Drilling Down on Vanguard's Active Multi-Factor ETF

About a year ago, Vanguard introduced its first actively managed exchange traded funds. The suite is comprised of five single-factor strategies and one multi-factor product, the Vanguard U.S. Multifactor ETF (CBOE: VFMF).

The new ETFs are seen as a stark contrast from the ETF provider’s “plain vanilla” products. Furthermore, while smart beta or factor-based ETF strategies are not uncommon, Vanguard has taken up the factor-based approach through an actively managed style as opposed to other factor options that follow a passive rules-based indexing methodology. With an active management team, these new Vanguard ETFs may be better able to adapt and monitor potential decays in their factor tilts over time.

VFMF seeks to provide long-term capital appreciation by investing in stocks with relatively strong recent performance, strong fundamentals and low prices relative to fundamentals. The fund’s advisor uses a quantitative model to deliver exposure to multiple investment factors.
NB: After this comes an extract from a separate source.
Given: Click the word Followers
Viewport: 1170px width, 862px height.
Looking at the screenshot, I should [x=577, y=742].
“After applying an initial screen to remove the most volatile stocks in the universe, stocks are then selected according to their equally weighted ranking across three targeted factors; momentum- stocks that exhibit strong recent performance, quality- stocks that exhibit strong fundamentals, and value- stocks with low prices relative to fundamentals,” according to Vanguard.
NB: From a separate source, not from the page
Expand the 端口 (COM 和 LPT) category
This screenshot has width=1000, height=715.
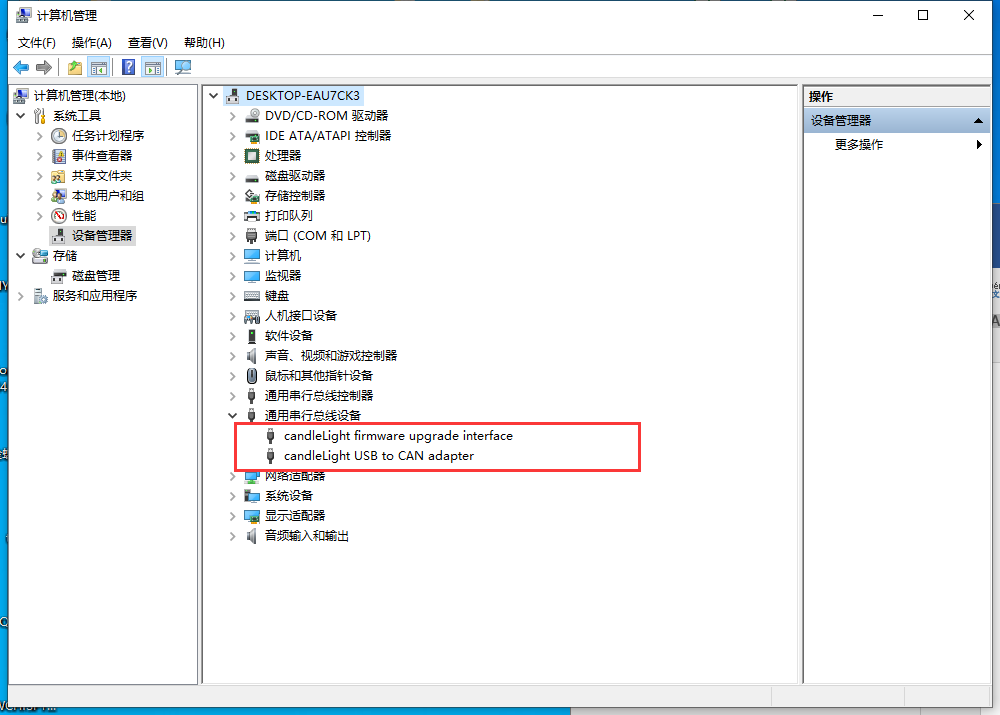233,235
VFMF holds nearly 550 stocks with a median market value of $7.6 billion, giving the fund a mid-cap tilt, but VFMF’s holdings can be pulled from the large-, mid- and small-cap universes.

Inside VFMF

VFMF “diversifies across the value, momentum, and quality factors, which can reduce the risk of underperformance because these factors tend to pay off at different times,” said Morningstar in a recent note. “It excludes liquidity partially because it would increase transaction costs when combined with a higher-turnover factor, like momentum.”